Al igual que aquella gafapastada tailandesa, esta película también habla, como su propio nombre indica, de la vida, de la conexión espiritual que existe entre las distintas partículas y moléculas que conforman el universo, de la creación, desarrollo y desaparición de la materia viva, entre la que estamos nosotros, los humanos, tan importantes para nosotros mismos pero tan insignificantes para la inmensidad del espacio y el tiempo.
Mediante un hipnótico tono onírico en el que se abusa de los grandes angulares, Malick recrea magistralmente esos vagos recuerdos que, no sabemos muy bien por qué, conservamos de nuestra infancia, esos momentos que permanecen imborrables en nuestra memoria.
La interpretación de Brad Pitt es correcta, pero no puedo dejar de verle como un mero reclamo para las masas sedientas de guaperas en la pantalla, más que como alguien verdaderamente adecuado para el papel.

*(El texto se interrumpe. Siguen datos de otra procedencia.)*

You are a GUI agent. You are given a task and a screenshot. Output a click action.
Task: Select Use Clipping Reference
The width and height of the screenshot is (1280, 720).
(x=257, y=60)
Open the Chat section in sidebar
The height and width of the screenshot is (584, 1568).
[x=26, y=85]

Es cierto, la película no se hace aburrida, pero sí es preciso apuntar que se trata de una gafapastada de manual, cercana al cine experimental y en la que, al igual que ocurre con otras muchas películas, cobra más importancia el sentir que el ver y entender. Es decir, que si puedes verla habiendo consumido algún tipo de droga que te estimule los sentidos, tanto mejor, porque de lo contrario te quedarás, al igual que la mitad de la sala del cine al que fui a verla, con cara de haba.
Con El árbol de la vida, Terrence Malick ha hecho su particular 2001: Una odisea en el espacio, cine para culturetas y amantes del cine como arte, pero donde estén Indiana Jones y las películas del oeste, que se quiten todas las demás gilipolleces.